Work to be completed: Although the data below holds other lines too, output only those from the line with "Produkte (188, 2387)" up to and including the line with "PRE-INKED STAMPS (80, 186)", exactly as they appear.

Records contained in a dataset

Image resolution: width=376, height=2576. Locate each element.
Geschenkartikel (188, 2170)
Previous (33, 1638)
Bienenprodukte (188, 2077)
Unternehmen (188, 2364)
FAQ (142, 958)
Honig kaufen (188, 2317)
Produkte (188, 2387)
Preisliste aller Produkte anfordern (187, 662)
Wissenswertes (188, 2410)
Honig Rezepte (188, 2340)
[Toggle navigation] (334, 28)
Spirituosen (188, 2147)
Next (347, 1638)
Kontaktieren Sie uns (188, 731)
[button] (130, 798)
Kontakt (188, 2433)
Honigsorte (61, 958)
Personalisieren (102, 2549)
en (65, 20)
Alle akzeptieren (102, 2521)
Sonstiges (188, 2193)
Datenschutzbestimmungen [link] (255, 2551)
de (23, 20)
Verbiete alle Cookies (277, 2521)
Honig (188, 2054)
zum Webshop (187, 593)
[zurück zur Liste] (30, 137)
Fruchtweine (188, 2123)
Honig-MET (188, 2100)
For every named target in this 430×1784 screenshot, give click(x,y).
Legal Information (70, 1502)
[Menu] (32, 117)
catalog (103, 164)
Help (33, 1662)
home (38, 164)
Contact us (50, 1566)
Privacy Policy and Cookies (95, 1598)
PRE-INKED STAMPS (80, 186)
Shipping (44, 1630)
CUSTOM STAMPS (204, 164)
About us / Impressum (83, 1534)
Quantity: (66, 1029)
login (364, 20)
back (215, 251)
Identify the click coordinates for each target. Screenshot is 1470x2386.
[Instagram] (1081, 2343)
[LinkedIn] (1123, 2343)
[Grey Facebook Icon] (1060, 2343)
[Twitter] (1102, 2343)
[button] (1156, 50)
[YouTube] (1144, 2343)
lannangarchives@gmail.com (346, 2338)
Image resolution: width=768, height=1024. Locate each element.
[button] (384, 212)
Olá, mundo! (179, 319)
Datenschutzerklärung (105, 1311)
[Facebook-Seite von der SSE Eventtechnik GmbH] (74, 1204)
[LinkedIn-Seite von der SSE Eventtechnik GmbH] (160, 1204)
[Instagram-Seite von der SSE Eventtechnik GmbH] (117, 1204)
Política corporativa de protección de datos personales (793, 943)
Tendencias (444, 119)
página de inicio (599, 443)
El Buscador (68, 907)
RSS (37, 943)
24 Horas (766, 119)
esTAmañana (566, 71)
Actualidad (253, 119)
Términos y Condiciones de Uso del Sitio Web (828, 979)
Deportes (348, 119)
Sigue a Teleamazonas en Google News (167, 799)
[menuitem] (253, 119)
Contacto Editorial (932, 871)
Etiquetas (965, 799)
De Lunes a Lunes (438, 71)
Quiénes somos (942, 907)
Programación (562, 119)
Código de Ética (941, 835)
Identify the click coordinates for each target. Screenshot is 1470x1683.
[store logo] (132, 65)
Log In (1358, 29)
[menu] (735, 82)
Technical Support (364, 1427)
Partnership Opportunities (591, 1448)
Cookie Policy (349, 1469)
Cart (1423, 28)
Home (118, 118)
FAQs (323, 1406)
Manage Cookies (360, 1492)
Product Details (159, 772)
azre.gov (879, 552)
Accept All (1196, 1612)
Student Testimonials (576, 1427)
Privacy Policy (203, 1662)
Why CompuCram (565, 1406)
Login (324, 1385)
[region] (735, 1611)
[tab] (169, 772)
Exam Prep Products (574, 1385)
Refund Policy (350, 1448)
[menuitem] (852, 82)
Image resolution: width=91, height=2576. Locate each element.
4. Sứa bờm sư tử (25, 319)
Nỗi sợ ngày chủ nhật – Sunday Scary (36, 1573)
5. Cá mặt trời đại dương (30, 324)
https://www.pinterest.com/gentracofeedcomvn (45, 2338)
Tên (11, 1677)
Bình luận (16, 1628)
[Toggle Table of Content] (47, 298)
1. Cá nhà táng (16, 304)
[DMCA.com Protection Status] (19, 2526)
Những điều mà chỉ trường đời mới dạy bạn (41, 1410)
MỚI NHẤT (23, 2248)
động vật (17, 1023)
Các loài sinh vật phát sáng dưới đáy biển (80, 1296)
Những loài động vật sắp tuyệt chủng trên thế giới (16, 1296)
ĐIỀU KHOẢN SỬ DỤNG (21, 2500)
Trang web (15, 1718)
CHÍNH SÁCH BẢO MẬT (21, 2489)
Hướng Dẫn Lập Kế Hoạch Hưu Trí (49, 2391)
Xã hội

Result of this exercise:
Produkte (188, 2387)
Preisliste aller Produkte anfordern (187, 662)
Wissenswertes (188, 2410)
Honig Rezepte (188, 2340)
[Toggle navigation] (334, 28)
Spirituosen (188, 2147)
Next (347, 1638)
Kontaktieren Sie uns (188, 731)
[button] (130, 798)
Kontakt (188, 2433)
Honigsorte (61, 958)
Personalisieren (102, 2549)
en (65, 20)
Alle akzeptieren (102, 2521)
Sonstiges (188, 2193)
Datenschutzbestimmungen [link] (255, 2551)
de (23, 20)
Verbiete alle Cookies (277, 2521)
Honig (188, 2054)
zum Webshop (187, 593)
[zurück zur Liste] (30, 137)
Fruchtweine (188, 2123)
Honig-MET (188, 2100)
For every named target in this 430×1784 screenshot, give click(x,y).
Legal Information (70, 1502)
[Menu] (32, 117)
catalog (103, 164)
Help (33, 1662)
home (38, 164)
Contact us (50, 1566)
Privacy Policy and Cookies (95, 1598)
PRE-INKED STAMPS (80, 186)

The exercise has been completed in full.